Photo by Jacek Dylag on Unsplash
Margaret Thatcher was a great believer in privatisation. She said it was crucial for ‘reversing the corrosive and corrupting effects of socialism…. ensuring the power of the people is enhanced….and reclaiming the territory for freedom’, writes Philip Bushill-Matthews.
She was equally clear that Governments were inherently inefficient at running businesses, and few might argue. Today one might add, given present day experience, that the UK Government cannot even run itself – but that is another story altogether.
The privatisation programme grew progressively wider, including British Airways, British Telecom, British Steel and then water supply in 1989. If water privatisation was also supposed to be reclaiming territory for freedom, the question now is freedom for whom?
The Water Industries Act of 1991 laid out the remit of the regulator, OFWAT. Their website summarises their mandate under Section 2 (as amended): We must carry out our work as an economic regulator in the way we consider best will further the consumer objective to protect the interests of consumers, wherever appropriate by promoting effective competition and secure that water companies (meaning water and sewerage undertakers) properly carry out their statutory functions.
The three most remarkable words in this mission statement are ‘we consider best’. They are the judge, but currently nobody seems to be judging them.
The BBC has revealed that last year water companies continued to dump untreated sewage into British waterways: in 2020 this happened on over 400,000 occasions. The Times recently reported that the largest company, Thames Water, has confessed to around 25% of the water it supplies being lost through leaks: that adds up to 650 million litres every day. Several water companies have also failed to spend money on improving or even maintaining their infrastructure: Ofwat’s response has simply been to say that this is ‘extremely disappointing’. The water companies must be quaking with fear at such a robust response…
Recently the water companies announced a 7.5% increase in customer bills for water and sewerage with effect from April 1st – April Fool’s Day, except that this is not a joke.

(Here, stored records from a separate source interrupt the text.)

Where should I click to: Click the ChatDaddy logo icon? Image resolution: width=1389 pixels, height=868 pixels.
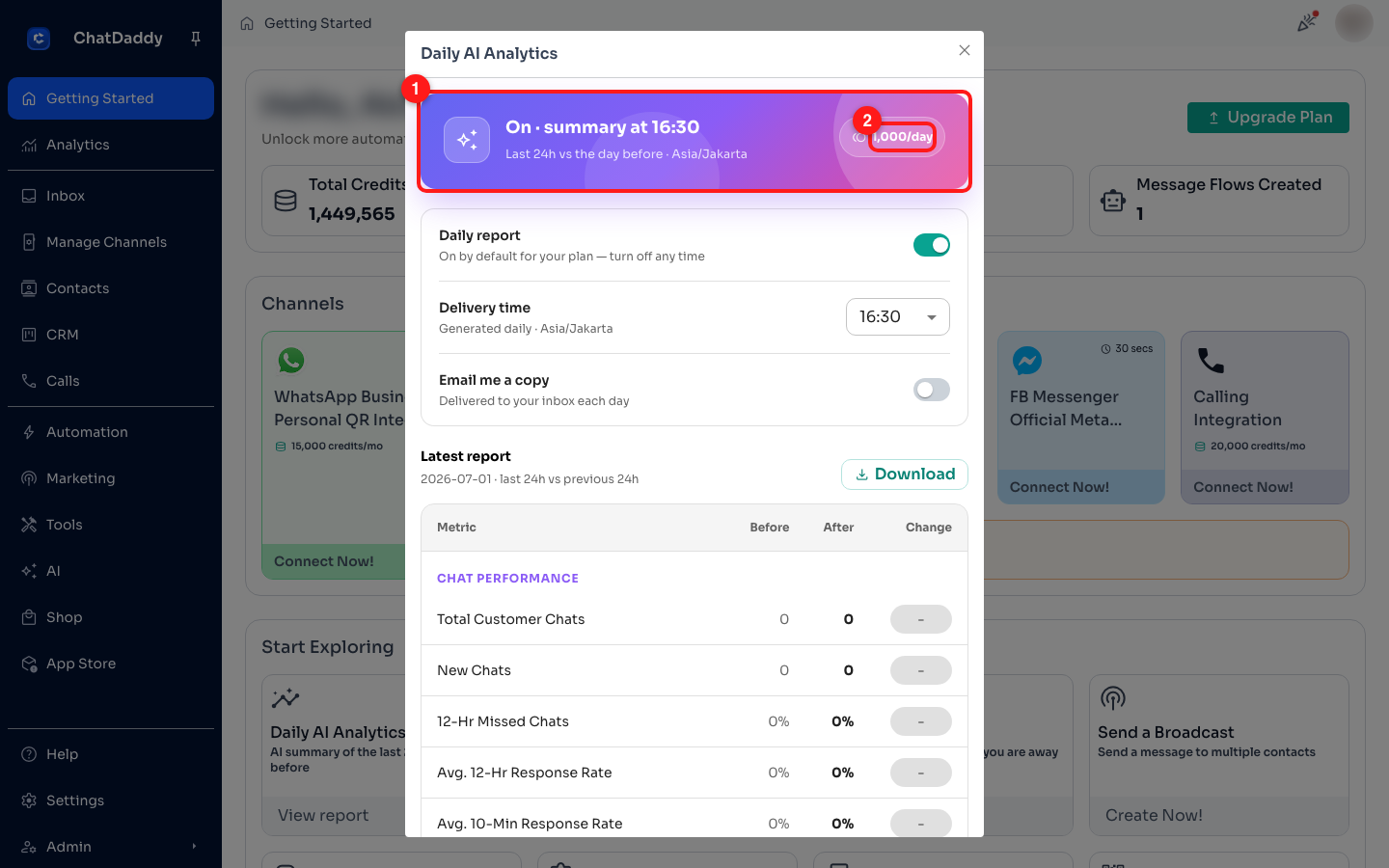click(x=39, y=39)
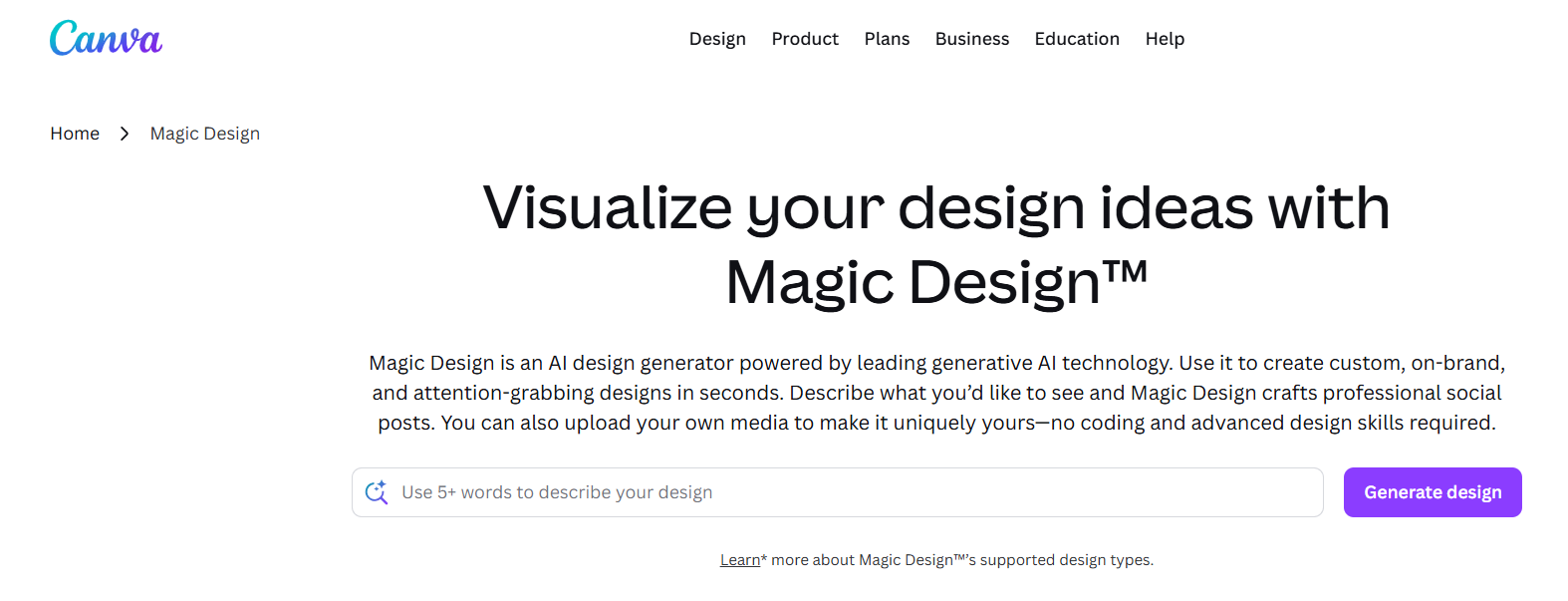1568x601 pixels.
Task: Open the Design menu
Action: click(717, 39)
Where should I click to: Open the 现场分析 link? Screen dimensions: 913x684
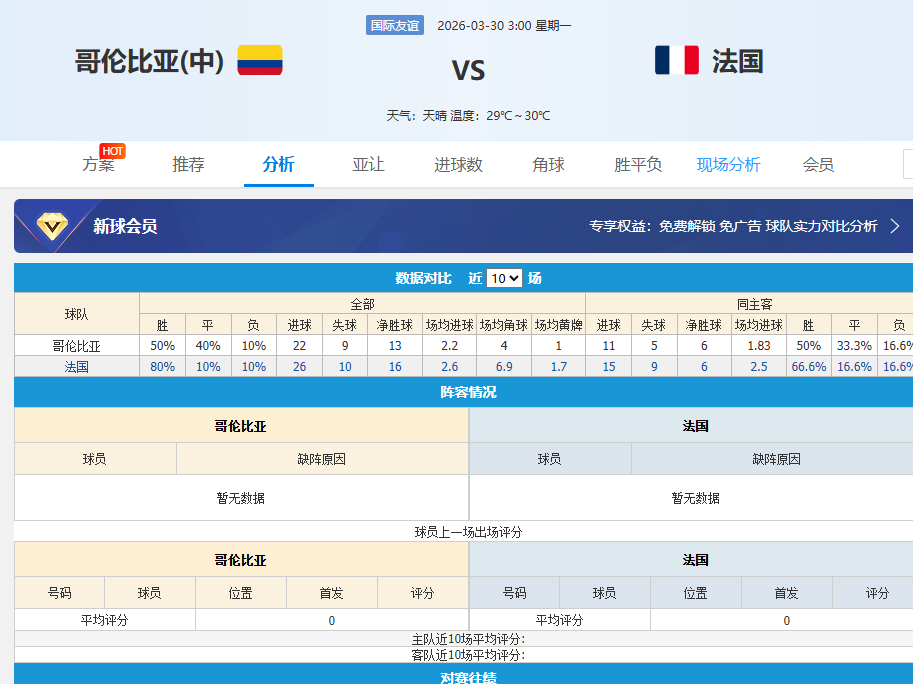click(728, 165)
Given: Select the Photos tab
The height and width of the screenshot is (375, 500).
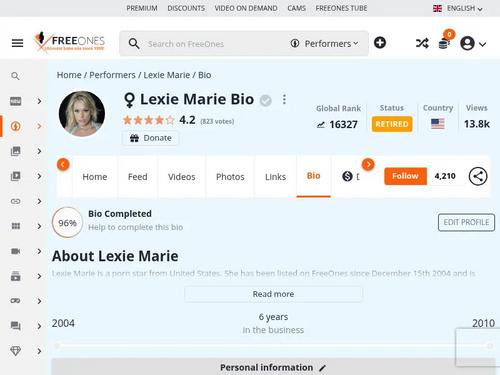Looking at the screenshot, I should [230, 177].
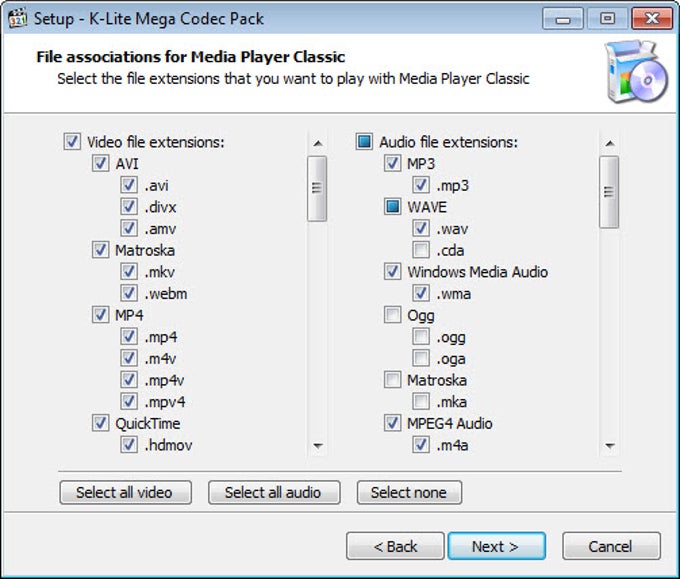Viewport: 680px width, 579px height.
Task: Uncheck the .webm extension
Action: [x=129, y=294]
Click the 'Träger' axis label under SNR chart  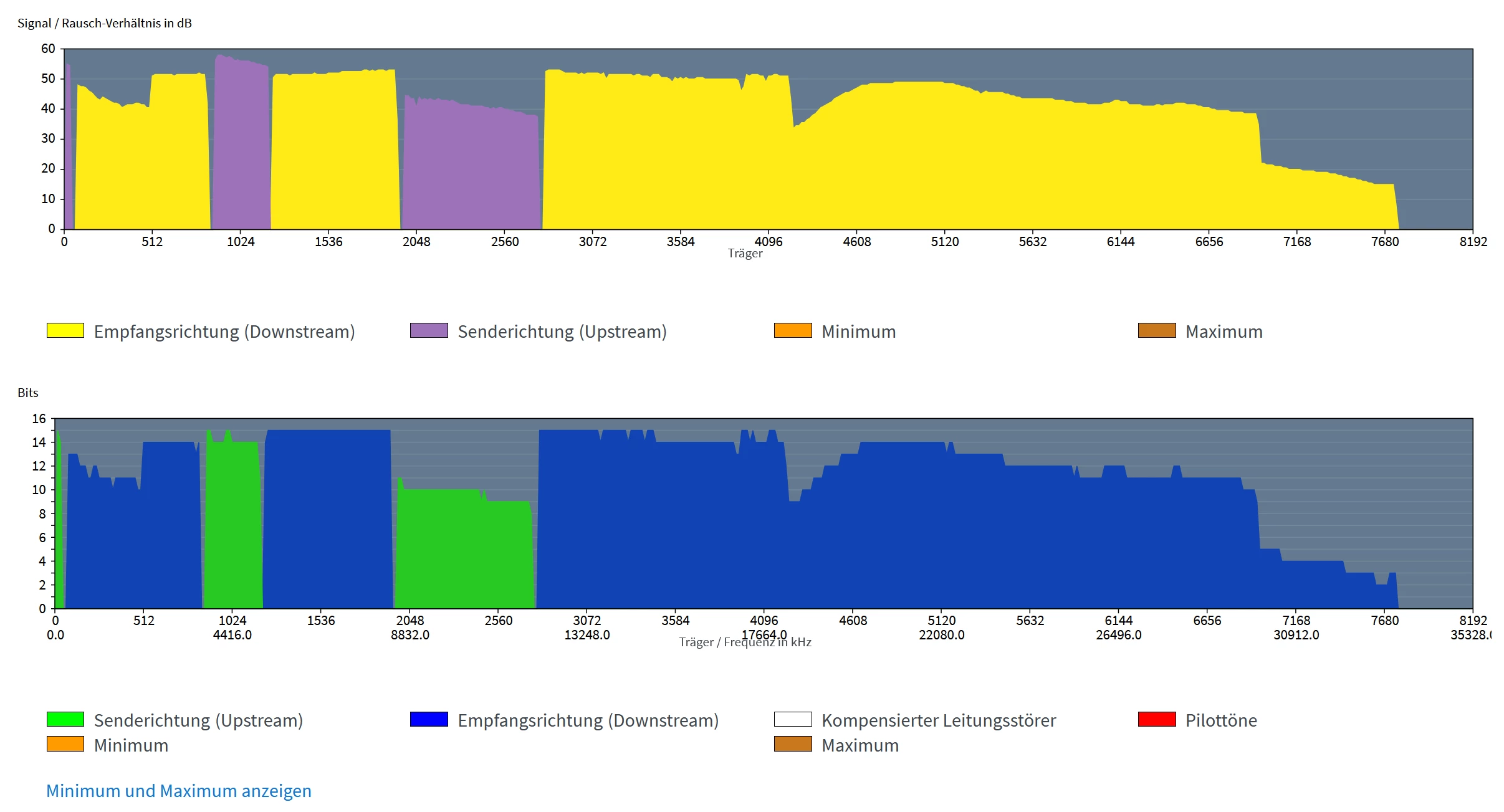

UK Water, which represents the water companies, proudly stated that firms would be investing a further £70 billion to ‘eliminate harm’ from storm overflows. But will this investment really come from the companies? A lengthy report by the University of Greenwich, updated last year, revealed otherwise.
Almost every year investments in infrastructure have been entirely paid for out of customer bills: some 20% of the average water bill goes to the companies just to help pay down their debt. Since 1989, six out of the nine water companies in England have pulled themselves out of the stock market and no longer have to release information to their shareholders. All nine have made nearly £20 billion of pre-tax profits. The University reckons that the English are paying £2.3 billion more in water and sewerage bills than if they were still in state ownership. Meanwhile, shareholders have been paid an annual average of £1.6 billion every year for the past twelve years. The Chief Executives have also been rewarded handsomely, often with £100,000 bonuses on top of their generous salaries.
The University concludes that ‘no other country in the world has adopted the English system of private companies running regional water and sanitation systems’. Not even Scotland, whose Scottish Water is publicly owned. It has invested nearly 35% more each year since 2002 yet charging customers about 14% less than English companies while simultaneously reducing its debt. It can be done.
Most of the world, including the USA, runs such services via the public sector. France has taken this further: 94 cities have brought water supply under local municipal control since 2010, with improvements in service and lower bills being the immediate and continuing result. We should learn from the EU, but that of course is taboo.
The University cites John Stuart Mill who said 200 years ago that natural monopolies such as water should be publicly owned because private companies would exploit captive consumers by making excessive profits. Exactly. Marine biologist Jean-Michel Cousteau described clean water as ‘the essence of life and a birthright for everyone’. In the Bible, Esau is described as selling his birthright to his younger brother for a mess of porage. In the UK our birthright of clean water has been exchanged for a mess of sewage.
Recently Thames Water hired as Director of Strategy the former CEO of Ofwat. Earlier an executive of Anglian Water became Ofwat Chair. This incestuous relationship produces a ‘captive regulator’ supporting the interests of the companies it is supposed to regulate, effectively giving them freedom to behave as they wish and charge what they choose.
Ofwat is a non-ministerial Government department, so nobody regulates the regulators. It is time for the Government to show leadership, confront the issue and take back control.
The Author, Philip Bushill-Matthews, is Former Leader of the British Conservatives in the European Parliament.
Perhaps the question most in need of asking as I write is where all this stands as regards the intention of the government (or its ERG wing) to further de-regulate the economy by scrapping EU regulations. We have seen the energy industry – another privatised sector albeit one with a measure of competition – ramp up its profits as a consequence of the Ukraine War but make spurious justifications for those profits by claiming they encourage reinvestment in new technologies, while simultaneously paying out larger and larger dividends to shareholders enabling huge bonuses for executives. The same holds for the water industry, a natural monopoly that should serve us all. This is rentier economics. Time for a paradigm shift.